**Exercise brief:** Quote the entries below from the line with "Screen dimensions: 1220x608" through the line with "Open horizontal dots", both ends included, and only those lines.

Extracted records
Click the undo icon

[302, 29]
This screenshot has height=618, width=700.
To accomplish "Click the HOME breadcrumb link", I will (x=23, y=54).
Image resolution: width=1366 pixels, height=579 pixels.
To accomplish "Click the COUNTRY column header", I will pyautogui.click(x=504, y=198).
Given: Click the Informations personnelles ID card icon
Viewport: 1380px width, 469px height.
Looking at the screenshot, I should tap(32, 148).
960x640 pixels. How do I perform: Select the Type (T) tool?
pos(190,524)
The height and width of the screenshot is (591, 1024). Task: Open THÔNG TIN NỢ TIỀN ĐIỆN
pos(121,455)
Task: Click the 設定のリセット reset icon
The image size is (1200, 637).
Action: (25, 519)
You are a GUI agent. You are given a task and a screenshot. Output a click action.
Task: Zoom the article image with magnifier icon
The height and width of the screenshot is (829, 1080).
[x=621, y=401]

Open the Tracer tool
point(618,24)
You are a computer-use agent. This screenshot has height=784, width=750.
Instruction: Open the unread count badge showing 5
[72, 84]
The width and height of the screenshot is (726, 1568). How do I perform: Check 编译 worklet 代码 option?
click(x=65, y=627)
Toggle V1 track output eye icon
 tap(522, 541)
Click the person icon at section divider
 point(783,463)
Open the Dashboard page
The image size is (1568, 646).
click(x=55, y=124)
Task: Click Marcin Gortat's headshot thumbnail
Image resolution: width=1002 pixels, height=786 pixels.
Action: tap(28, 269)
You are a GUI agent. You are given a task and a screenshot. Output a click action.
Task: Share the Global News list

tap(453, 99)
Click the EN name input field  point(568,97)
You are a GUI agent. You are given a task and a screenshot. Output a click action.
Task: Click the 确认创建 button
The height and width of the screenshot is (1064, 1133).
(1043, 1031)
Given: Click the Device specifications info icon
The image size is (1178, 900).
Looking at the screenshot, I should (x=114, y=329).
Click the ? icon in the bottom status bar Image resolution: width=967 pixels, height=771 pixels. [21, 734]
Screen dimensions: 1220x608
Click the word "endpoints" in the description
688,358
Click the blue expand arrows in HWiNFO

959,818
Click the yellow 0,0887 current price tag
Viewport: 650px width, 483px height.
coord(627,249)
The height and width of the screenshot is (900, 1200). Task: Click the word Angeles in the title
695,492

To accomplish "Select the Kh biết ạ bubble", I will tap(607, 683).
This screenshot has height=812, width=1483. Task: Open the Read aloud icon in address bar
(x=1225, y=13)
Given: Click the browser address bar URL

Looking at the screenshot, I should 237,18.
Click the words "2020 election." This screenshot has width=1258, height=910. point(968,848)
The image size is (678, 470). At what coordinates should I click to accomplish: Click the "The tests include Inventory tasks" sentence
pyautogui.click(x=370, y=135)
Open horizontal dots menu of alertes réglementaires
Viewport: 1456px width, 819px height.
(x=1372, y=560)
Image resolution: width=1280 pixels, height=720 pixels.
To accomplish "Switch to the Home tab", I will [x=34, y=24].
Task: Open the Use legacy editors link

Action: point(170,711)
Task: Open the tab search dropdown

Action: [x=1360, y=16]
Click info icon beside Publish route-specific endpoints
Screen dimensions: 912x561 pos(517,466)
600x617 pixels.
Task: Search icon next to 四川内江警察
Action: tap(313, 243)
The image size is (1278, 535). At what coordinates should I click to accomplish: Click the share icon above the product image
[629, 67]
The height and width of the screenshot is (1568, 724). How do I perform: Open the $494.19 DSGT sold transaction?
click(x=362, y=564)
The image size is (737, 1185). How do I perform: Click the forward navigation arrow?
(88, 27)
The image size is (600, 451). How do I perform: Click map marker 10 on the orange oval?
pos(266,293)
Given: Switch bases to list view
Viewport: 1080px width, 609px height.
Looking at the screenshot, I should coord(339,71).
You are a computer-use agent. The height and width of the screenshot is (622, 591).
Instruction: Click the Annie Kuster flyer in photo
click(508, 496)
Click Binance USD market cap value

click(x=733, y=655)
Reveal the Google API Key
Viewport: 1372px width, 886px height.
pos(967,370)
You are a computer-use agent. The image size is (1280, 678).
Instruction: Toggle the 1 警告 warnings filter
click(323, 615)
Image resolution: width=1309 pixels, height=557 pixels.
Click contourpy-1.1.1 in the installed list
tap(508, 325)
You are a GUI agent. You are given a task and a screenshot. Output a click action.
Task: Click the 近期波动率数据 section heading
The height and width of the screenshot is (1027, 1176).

**Answer to this problem:**
Screen dimensions: 1220x608
Click the word "endpoints" in the description
688,358
Click the blue expand arrows in HWiNFO

959,818
Click the yellow 0,0887 current price tag
Viewport: 650px width, 483px height.
coord(627,249)
The height and width of the screenshot is (900, 1200). Task: Click the word Angeles in the title
695,492

To accomplish "Select the Kh biết ạ bubble", I will tap(607, 683).
This screenshot has height=812, width=1483. Task: Open the Read aloud icon in address bar
(x=1225, y=13)
Given: Click the browser address bar URL

Looking at the screenshot, I should 237,18.
Click the words "2020 election." This screenshot has width=1258, height=910. point(968,848)
The image size is (678, 470). At what coordinates should I click to accomplish: Click the "The tests include Inventory tasks" sentence
pyautogui.click(x=370, y=135)
Open horizontal dots menu of alertes réglementaires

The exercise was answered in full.